[Begin MATERIAL]

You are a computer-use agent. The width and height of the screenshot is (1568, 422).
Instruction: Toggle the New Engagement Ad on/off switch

[End MATERIAL]
[Begin MATERIAL]

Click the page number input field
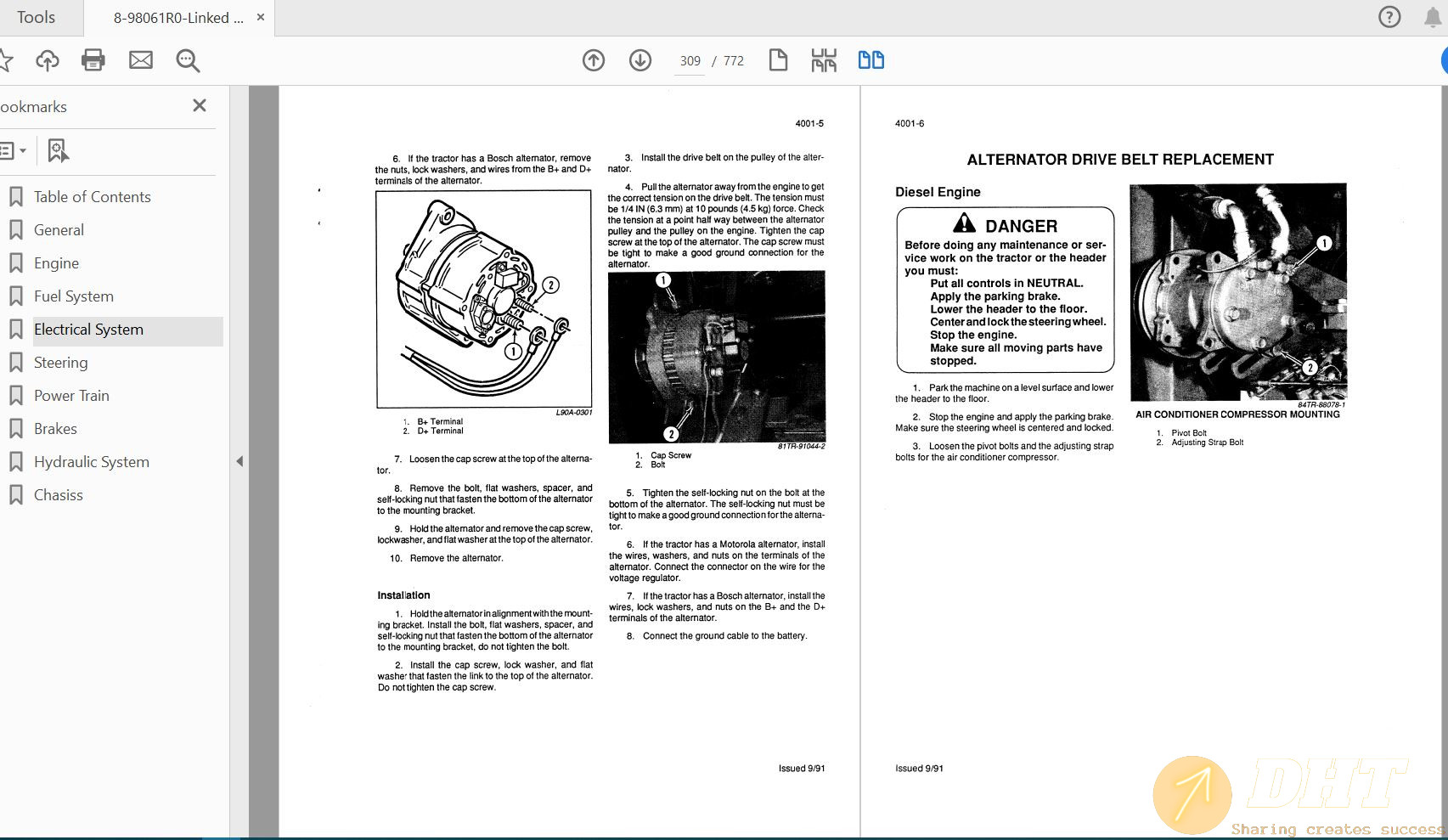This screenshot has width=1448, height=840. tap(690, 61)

[End MATERIAL]
[Begin MATERIAL]

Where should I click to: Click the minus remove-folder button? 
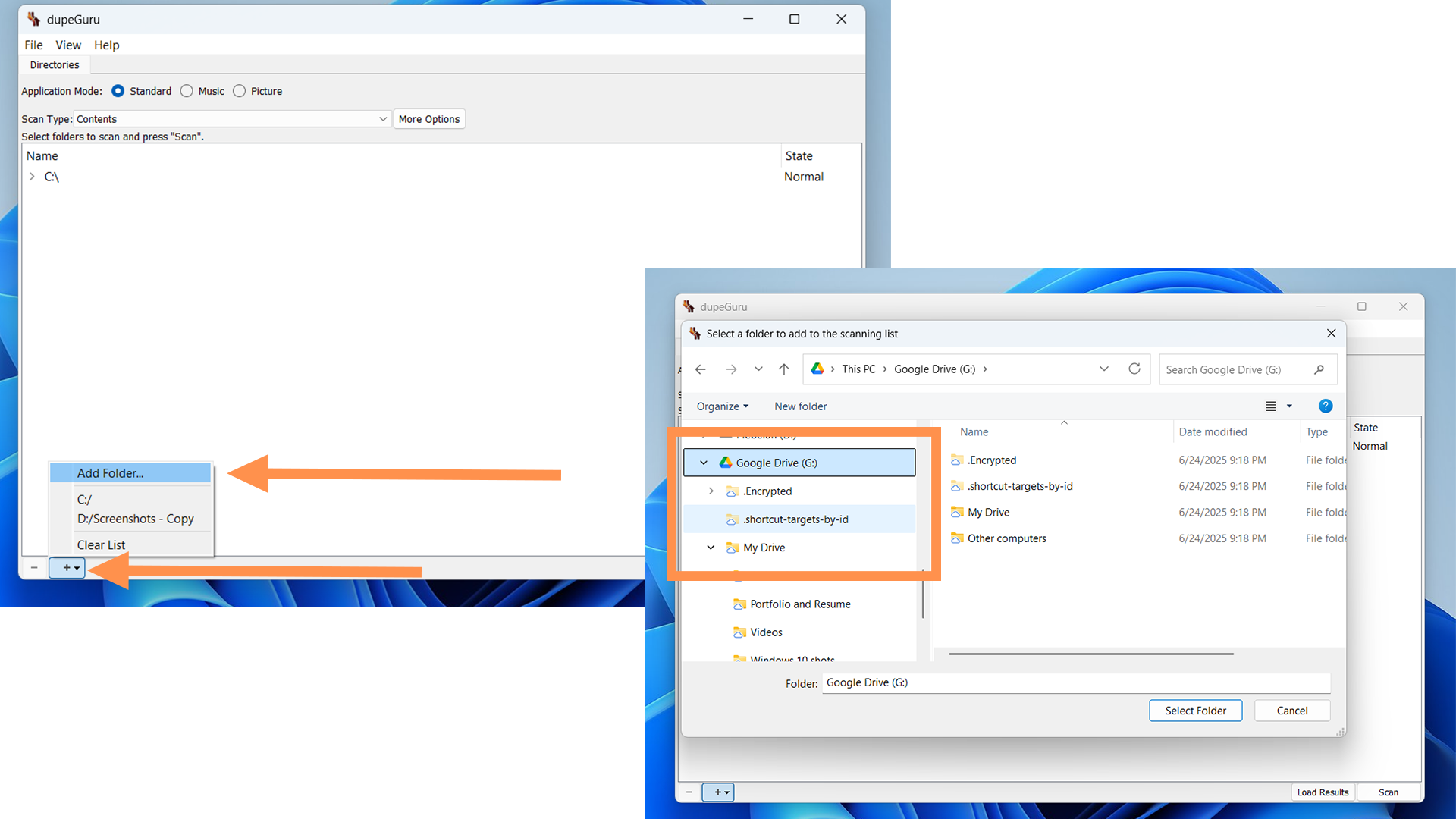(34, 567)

[End MATERIAL]

TO DO —
How many lines of the entries above contain the word "Click"? Reply with the number alone.

ANSWER BELOW —
2